Dizé milé avec une glace à la noix de coco et une glace impériale

La cuisine guyanaise ou cuisine guyanaise est un mélange des différentes cultures qui se sont installées en Guyane. Les restaurants créoles et chinois sont courants dans les grandes villes comme Cayenne, Kourou et Saint-Laurent-du-Maroni. De nombreuses espèces animales indigènes comme le caïman et le tapir sont utilisées dans les ragoûts épicés.

Spécialités par saison

La cuisine française varie selon la saison. En été, les salades et les plats de fruits sont populaires parce qu’ils sont rafraîchissants et que les produits sont peu coûteux et abondants. Les épiciers préfèrent vendre leurs fruits et légumes à des prix plus bas si nécessaire, plutôt que de les voir pourrir à la chaleur. A la fin de l’été, les champignons deviennent abondants et apparaissent dans les ragoûts de toute la France. La saison de chasse commence en septembre et se termine en février. Le gibier de toutes sortes est consommé, souvent dans des plats élaborés qui célèbrent le succès de la chasse. Les mollusques et crustacés sont à leur apogée lorsque l’hiver se transforme en printemps, et les huîtres apparaissent en grande quantité dans les restaurants.

Avec l’avènement de la surgélation et de l’hypermarché climatisé, ces variations saisonnières sont moins marquées que jusqu’à présent, mais elles sont encore observées, dans certains cas en raison des restrictions légales. Les écrevisses, par exemple, ont une saison courte et il est illégal de les capturer hors saison. De plus, ils ne se congèlent pas bien.

Aliments et ingrédients

Les cuisines régionales françaises utilisent des légumes cultivés localement, comme la pomme de terre, le blé, le haricot vert, la carotte, le poireau, le navet, l’aubergine, la courgette, l’échalotte.

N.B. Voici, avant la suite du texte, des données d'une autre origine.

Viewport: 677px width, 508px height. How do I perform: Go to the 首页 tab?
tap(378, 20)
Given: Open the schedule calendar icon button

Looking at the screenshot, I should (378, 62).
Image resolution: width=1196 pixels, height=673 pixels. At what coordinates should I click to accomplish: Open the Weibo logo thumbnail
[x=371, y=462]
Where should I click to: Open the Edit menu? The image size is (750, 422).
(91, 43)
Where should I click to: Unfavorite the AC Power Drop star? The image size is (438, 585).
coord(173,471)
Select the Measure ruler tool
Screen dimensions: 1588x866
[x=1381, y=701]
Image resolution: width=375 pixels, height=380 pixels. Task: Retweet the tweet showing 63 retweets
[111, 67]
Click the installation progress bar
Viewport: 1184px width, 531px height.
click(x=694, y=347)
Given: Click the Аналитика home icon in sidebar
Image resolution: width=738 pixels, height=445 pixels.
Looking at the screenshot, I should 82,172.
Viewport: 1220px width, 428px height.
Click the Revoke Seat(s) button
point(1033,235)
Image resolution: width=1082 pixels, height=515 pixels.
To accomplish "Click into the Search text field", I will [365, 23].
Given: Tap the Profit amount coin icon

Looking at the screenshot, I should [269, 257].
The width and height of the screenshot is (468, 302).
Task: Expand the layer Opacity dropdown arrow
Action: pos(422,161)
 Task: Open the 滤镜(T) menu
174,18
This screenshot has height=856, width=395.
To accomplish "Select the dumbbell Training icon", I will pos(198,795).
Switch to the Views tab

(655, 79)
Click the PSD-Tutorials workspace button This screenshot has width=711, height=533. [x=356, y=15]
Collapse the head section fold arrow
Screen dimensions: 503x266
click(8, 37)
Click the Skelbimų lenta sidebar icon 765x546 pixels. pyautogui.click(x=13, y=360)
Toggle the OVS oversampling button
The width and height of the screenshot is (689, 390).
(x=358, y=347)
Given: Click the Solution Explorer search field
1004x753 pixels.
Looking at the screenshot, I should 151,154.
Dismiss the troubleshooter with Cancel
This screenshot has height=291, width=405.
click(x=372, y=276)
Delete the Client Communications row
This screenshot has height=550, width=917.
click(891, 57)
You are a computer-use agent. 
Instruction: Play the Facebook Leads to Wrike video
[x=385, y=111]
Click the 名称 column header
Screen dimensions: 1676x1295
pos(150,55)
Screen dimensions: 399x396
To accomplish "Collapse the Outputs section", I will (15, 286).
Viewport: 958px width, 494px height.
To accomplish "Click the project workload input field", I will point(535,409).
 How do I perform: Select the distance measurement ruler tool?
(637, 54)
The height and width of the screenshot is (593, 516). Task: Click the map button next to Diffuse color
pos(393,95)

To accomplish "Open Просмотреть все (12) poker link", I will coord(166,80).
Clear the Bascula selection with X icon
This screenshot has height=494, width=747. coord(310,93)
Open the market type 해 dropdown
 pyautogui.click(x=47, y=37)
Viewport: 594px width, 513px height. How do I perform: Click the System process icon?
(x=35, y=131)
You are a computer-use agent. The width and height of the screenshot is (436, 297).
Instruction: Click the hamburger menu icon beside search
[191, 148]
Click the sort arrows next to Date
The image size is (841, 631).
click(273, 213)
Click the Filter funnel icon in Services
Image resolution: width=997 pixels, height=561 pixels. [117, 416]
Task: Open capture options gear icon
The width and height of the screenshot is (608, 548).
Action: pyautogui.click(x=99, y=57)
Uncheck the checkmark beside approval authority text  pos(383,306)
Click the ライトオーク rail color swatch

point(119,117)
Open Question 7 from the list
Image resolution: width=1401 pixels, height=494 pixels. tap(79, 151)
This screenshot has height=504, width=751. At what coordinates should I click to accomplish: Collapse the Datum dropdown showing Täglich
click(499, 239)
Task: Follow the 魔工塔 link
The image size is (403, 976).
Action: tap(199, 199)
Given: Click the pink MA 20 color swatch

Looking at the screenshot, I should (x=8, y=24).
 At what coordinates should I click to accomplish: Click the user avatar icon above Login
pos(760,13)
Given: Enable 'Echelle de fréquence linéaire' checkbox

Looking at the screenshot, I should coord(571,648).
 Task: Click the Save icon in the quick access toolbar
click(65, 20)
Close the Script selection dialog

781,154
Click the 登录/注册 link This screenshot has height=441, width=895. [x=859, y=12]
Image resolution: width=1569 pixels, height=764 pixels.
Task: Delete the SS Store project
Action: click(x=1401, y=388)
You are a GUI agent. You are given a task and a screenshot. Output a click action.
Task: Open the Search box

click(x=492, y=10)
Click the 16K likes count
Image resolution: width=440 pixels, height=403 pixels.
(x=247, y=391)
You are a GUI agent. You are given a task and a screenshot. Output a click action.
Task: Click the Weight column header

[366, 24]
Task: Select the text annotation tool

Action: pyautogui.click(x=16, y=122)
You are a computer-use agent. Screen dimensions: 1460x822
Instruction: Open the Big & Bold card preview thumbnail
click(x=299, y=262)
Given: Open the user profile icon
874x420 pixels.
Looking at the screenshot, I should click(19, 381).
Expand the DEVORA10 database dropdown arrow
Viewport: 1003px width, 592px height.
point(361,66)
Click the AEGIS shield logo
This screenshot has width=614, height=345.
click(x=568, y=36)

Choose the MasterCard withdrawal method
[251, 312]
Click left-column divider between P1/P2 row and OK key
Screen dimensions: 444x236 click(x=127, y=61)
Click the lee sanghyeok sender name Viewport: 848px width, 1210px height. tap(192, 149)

Les cuisines régionales françaises utilisent des champignons cultivés localement, comme la truffe (truffe), le champignon de Paris (champignon de Paris), la chanterelle ou girolle (chanterelle), la pleurote (en huître), et les cèpes (porcini).

Les fruits communs comprennent les oranges, les tomates, les mandarines, les pêches, les abricots, les pommes, les poires, les prunes, les cerises, les fraises, les framboises, les groseilles, les mûres, les raisins, les pamplemousses et le cassis.

Les variétés de viande consommées comprennent le poulet (poulet), le pigeon (pigeonneau), le canard (canard), l’oie (oie, source du foie gras), le bœuf (bœuf), le veau (veau), le porc (porc), l’agneau (agneau), le mouton (mouton), la caille, le cheval (cheval), la grenouille (grenouille), l’escargot (escargot). Le poisson et les fruits de mer couramment consommés comprennent la morue, les sardines en conserve, les sardines fraîches, le thon en conserve, le thon frais, le saumon, la truite, les moules, le hareng, les huîtres, les crevettes et le calamar.

Les œufs sont de bonne qualité et sont souvent consommés sous forme d’omelettes, cuits durs avec de la mayonnaise, brouillés nature, brouillés de préparation de haute cuisine, œuf à la coque.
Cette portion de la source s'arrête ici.